You know how when rape victims speak up, they are congratulated for “breaking the silence?” That they are often told by loving friends how “brave” they are?

That’s how deeply embedded this is. It takes an act of bravery to say “I was raped.” It takes an act of immense courage to say “I was forced.” It takes enormous strength of will to say “what happened to me wasn’t right.” And in case this point isn’t obvious to you, that is the harm that culture can do. Saying that you were raped shouldn’t be a source of humiliation or shame, any more than saying that your car was burglarized or your home was set on fire. Describing an assault shouldn’t be an act of bravery. It is, though, particularly when you consider how it is almost always met with skepticism and disbelief.

But that’s the funny thing about learned behaviors. When you live in a culture where a talkative woman can be dragged through town by the jaw from a metal harness, it stands to reason that it doesn’t seem particularly important to listen to whatever it is that she said in the first place. And if you try to make the argument that times have changed and we human have evolved, I beg you to remember that there are fifty-five women who have accused Bill Cosby of sexual assault, and people still wonder if they’re telling the truth.

Ladies are quiet. Ladies survive. They survive even when they speak up and are not believed, when they are Ivana Trump, who published in her fucking book in 1993 that she was brutally raped as Donald Trump pulled out her hair and forced his penis inside her. (His lawyers later cooly stated that this was absurd, because obviously, “you cannot rape your spouse.”)

Ladies learn to speak softly. Ladies learn to be Arianne Zucker, the woman in the now-infamous Trump Tapes, who flirted with Donald Trump and Billy Bush because she could not refuse to hug both men when asked. Who answered the question of which man she would rather sleep with by responding “both,” who laughed and charmed and stroked their egos, because that is the way that we survive. 

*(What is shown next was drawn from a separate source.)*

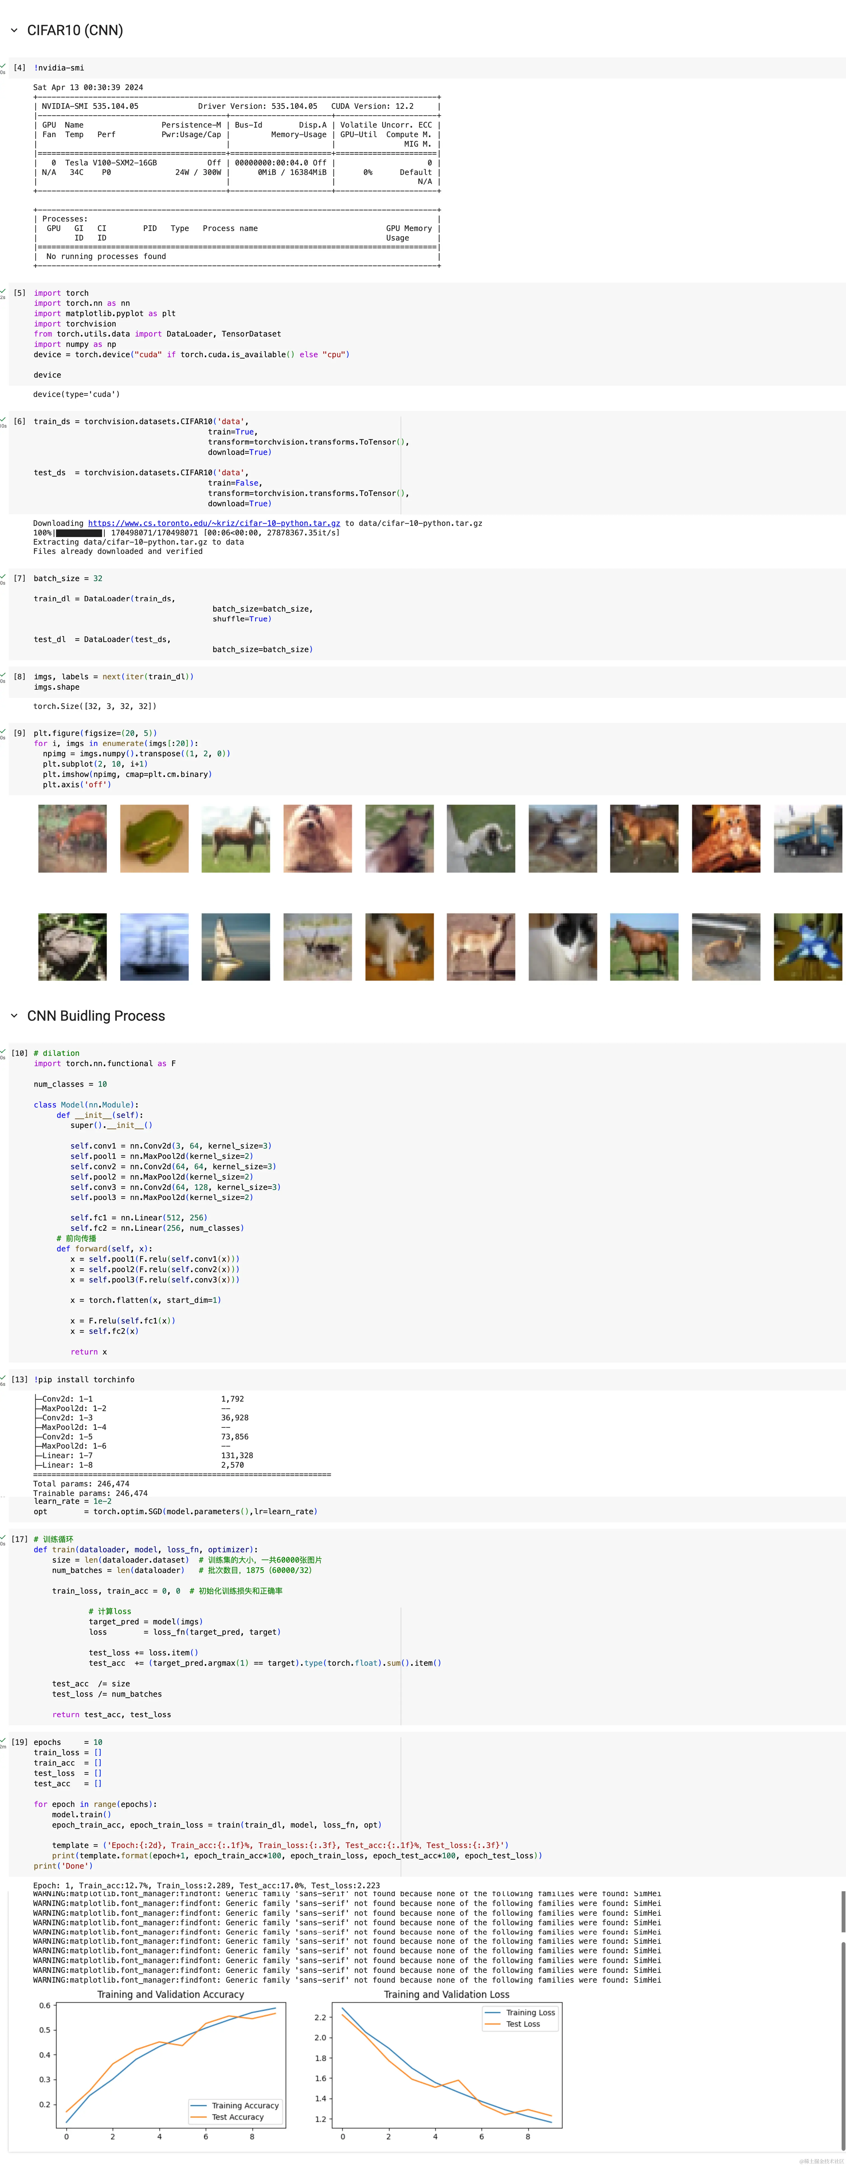Click the 100% download progress bar
Screen dimensions: 846x2166
coord(80,532)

And I no longer have the energy to tell you that sexism is real, and not just a myth perpetuated by angry feminists. I no longer have the energy to gently persuade you that Hillary Clinton is held to a much higher standard because she is a woman. I no longer have the energy to reply to your Facebook comments that “all men speak like this sometimes,” and I no longer want to remind you that it is Hillary Clinton, and not her husband, who is running for office. I no longer want to hear you tell me that you are shocked by the recent behavior of Donald Trump, when it has been evident for years that he is horrible to immigrants and Mexicans and women and the disabled and black people and literally anyone who is not a straight, white, wealthy man. Because immigrants and Mexicans and women and disabled people and black people and all kinds of people have been telling you this, for years. You just didn’t listen.

And that’s the thing about culture. When you’re in it, you can’t see it for what it is.

In a few hours, I’m going to watch a qualified woman shake the hand of a bigoted rapist on national television, before the eyes of the world. And she will smile, because that is the way that we survive.